**** RECORD EXTRACTS
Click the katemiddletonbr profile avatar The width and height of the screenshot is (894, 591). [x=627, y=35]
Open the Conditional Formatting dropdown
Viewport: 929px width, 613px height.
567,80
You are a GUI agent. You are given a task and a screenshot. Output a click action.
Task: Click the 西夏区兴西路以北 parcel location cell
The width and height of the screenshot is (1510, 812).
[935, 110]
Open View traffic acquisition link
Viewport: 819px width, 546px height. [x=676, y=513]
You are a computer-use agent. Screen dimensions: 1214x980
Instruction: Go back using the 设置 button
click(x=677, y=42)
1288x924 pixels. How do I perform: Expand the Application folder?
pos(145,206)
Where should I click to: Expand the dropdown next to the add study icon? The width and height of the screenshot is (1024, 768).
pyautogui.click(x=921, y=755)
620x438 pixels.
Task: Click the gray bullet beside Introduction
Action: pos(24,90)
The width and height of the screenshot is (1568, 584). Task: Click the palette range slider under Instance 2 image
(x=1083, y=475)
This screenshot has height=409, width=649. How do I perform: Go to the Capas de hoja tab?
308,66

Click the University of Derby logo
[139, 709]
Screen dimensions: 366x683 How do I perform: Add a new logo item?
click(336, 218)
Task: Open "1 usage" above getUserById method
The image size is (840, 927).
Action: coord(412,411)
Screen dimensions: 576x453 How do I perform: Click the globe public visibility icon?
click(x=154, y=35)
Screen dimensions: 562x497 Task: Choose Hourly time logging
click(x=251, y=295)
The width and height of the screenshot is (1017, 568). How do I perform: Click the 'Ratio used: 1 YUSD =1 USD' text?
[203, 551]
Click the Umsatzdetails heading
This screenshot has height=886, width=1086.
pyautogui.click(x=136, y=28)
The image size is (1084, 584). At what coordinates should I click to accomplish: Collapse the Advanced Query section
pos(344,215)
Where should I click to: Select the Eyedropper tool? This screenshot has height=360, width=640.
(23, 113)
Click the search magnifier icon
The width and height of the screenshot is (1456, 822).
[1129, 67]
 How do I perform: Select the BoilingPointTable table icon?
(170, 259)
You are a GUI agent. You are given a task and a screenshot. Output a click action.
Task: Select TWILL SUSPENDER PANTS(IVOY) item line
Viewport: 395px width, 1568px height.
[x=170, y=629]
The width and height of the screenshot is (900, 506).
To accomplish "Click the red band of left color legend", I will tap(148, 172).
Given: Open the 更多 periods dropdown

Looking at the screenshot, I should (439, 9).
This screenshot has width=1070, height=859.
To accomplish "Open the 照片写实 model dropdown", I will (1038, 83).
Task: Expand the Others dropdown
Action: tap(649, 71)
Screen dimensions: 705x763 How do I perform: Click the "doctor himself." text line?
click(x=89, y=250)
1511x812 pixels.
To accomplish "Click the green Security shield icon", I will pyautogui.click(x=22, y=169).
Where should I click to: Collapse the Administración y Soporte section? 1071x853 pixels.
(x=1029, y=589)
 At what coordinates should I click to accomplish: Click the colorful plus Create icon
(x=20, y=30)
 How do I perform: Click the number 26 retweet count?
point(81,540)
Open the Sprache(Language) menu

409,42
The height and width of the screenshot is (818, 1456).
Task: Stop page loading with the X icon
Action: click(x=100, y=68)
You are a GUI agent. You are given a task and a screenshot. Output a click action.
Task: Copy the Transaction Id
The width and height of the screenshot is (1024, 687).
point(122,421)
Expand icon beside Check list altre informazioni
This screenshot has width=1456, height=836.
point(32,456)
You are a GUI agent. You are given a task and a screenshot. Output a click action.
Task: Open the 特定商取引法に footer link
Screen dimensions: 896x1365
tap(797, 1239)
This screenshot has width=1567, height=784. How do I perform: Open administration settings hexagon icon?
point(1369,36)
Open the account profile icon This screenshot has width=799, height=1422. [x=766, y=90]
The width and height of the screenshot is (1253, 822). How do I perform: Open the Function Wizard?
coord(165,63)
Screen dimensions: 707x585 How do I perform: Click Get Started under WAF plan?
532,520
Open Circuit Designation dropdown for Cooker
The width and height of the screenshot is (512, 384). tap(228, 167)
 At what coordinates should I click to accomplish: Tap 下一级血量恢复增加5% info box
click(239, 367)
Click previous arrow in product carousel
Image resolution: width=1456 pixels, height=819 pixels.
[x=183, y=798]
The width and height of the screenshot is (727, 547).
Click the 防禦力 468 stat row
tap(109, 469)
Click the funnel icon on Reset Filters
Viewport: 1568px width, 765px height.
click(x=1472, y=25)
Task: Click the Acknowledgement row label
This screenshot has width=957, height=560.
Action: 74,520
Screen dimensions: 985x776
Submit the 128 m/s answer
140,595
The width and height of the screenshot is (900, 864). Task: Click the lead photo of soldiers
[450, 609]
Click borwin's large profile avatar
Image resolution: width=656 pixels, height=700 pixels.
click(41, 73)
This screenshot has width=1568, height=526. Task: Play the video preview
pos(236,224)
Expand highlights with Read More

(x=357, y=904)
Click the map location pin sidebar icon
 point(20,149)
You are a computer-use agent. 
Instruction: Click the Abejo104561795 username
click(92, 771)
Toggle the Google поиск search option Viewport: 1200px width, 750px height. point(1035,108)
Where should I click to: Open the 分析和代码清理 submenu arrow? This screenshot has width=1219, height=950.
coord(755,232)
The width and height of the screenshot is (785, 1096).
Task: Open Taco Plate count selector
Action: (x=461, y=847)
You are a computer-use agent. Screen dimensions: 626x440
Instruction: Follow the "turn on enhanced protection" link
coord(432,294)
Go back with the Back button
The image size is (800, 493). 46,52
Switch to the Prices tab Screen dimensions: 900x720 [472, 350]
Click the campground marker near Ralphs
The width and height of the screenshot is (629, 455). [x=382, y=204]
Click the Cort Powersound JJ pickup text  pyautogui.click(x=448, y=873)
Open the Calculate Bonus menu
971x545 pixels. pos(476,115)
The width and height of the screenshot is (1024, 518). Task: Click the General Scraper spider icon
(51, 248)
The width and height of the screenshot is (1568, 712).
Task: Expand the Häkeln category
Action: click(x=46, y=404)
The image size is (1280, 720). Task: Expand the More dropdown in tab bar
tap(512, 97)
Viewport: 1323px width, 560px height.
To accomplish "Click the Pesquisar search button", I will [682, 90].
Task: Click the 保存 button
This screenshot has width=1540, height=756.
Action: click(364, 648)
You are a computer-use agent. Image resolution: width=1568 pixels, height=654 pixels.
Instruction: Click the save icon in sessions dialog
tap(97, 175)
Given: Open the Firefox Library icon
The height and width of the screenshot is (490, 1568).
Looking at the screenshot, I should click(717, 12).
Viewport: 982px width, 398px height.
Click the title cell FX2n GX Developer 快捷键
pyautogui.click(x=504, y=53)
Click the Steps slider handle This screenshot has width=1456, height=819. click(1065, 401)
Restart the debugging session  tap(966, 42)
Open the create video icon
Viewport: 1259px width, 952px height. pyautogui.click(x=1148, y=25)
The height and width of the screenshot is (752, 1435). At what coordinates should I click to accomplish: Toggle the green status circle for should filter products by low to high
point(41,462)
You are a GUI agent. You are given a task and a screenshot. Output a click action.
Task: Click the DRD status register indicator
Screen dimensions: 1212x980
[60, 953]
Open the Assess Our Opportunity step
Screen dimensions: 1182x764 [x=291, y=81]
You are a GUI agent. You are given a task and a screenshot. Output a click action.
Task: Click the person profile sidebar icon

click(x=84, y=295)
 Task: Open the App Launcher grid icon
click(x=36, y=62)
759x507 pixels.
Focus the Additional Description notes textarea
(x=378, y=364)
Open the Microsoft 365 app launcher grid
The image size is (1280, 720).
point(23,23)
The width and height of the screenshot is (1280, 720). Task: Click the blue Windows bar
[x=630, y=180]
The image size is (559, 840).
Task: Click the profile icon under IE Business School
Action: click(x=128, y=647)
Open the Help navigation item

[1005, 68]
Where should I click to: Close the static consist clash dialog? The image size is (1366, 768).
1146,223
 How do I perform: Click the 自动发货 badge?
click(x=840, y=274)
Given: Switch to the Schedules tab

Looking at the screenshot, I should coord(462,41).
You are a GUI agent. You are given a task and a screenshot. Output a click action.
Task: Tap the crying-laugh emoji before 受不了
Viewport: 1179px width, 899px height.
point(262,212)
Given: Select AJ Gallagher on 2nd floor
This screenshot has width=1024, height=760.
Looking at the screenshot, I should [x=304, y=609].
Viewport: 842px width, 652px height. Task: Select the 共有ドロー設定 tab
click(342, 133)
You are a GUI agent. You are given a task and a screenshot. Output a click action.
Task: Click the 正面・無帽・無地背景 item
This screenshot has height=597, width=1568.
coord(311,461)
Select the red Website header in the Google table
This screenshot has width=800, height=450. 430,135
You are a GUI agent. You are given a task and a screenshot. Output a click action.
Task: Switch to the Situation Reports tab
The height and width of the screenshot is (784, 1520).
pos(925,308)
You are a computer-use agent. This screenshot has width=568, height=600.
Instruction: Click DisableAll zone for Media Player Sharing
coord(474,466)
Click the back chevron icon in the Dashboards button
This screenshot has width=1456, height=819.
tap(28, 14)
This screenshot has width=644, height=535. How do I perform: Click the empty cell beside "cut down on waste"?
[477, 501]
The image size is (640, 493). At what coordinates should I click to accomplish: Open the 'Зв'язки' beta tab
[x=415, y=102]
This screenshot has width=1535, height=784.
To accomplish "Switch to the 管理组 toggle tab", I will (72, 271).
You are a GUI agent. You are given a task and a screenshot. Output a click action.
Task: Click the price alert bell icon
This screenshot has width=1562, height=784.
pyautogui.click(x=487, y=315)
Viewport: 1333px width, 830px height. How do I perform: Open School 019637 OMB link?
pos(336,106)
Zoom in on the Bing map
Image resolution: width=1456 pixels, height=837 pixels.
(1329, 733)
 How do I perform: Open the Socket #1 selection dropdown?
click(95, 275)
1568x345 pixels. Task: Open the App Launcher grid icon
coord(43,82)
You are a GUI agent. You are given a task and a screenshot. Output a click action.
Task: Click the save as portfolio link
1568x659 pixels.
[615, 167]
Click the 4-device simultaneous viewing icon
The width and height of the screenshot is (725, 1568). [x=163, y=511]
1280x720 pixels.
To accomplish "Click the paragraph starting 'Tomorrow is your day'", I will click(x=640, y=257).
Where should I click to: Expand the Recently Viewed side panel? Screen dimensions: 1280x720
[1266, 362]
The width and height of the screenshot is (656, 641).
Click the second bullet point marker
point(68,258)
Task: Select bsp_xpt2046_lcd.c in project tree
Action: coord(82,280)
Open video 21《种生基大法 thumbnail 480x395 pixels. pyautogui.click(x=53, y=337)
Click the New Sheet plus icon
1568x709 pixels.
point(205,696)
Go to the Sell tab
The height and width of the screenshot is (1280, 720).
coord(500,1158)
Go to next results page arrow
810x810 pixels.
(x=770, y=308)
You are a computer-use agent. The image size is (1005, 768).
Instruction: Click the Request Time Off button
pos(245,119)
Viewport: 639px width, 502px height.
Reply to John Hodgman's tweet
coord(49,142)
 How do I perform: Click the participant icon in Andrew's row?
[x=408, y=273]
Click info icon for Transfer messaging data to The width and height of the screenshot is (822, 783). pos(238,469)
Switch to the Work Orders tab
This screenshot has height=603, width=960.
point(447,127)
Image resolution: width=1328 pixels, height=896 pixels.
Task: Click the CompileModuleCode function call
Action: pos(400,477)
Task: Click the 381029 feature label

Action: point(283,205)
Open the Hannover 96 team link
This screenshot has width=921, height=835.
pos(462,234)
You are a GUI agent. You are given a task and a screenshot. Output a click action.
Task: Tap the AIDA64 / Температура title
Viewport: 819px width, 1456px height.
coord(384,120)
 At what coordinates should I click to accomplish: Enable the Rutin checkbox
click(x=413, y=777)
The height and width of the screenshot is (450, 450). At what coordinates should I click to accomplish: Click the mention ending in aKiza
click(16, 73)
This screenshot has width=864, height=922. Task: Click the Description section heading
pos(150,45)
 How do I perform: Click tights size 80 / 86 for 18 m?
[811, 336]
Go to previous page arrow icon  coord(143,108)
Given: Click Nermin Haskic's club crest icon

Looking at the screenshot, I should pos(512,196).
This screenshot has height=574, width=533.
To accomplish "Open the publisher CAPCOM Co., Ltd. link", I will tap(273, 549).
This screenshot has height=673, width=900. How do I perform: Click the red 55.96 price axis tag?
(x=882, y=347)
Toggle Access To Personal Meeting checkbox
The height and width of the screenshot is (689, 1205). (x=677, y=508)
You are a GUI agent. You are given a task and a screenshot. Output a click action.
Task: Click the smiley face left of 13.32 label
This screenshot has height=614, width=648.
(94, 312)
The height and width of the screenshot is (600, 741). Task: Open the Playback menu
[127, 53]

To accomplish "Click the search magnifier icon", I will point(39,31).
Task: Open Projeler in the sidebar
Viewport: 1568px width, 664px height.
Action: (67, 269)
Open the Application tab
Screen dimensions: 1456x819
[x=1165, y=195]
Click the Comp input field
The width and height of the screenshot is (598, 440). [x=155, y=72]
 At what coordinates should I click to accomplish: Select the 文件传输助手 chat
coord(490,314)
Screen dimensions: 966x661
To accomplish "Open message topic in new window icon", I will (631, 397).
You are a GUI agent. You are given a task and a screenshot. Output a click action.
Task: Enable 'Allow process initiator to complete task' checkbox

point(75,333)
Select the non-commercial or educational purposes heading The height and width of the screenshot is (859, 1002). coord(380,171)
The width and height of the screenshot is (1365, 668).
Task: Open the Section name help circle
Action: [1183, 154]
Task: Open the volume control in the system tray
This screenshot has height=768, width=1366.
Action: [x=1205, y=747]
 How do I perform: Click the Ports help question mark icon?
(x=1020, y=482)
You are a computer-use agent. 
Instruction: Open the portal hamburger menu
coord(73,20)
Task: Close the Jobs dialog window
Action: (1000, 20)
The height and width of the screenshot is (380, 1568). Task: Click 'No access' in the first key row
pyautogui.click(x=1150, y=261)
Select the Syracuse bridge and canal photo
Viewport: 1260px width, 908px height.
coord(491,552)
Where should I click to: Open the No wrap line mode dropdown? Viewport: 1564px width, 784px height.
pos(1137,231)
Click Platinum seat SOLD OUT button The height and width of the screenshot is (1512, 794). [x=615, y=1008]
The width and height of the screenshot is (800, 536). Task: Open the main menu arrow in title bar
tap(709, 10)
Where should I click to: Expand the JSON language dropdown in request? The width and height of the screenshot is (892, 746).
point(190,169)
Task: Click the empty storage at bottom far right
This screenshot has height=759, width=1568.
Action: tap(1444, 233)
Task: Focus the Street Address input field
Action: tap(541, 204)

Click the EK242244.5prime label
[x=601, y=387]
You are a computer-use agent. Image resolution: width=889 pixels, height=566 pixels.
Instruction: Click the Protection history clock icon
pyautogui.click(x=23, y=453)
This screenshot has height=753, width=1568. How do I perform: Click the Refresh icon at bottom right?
********
PROBLEM STATEMENT = Recast the lines from the one containing "The width and height of the screenshot is (656, 641)." through the one containing "Open video 21《种生基大法" as a Markdown table with the columns No. and Line, numbering each row and omitting any blank lines.

CORRECT OUTPUT =
| No. | Line |
|---|---|
| 1 | The width and height of the screenshot is (656, 641). |
| 2 | Click the second bullet point marker |
| 3 | point(68,258) |
| 4 | Task: Select bsp_xpt2046_lcd.c in project tree |
| 5 | Action: coord(82,280) |
| 6 | Open video 21《种生基大法 thumbnail 480x395 pixels. pyautogui.click(x=53, y=337) |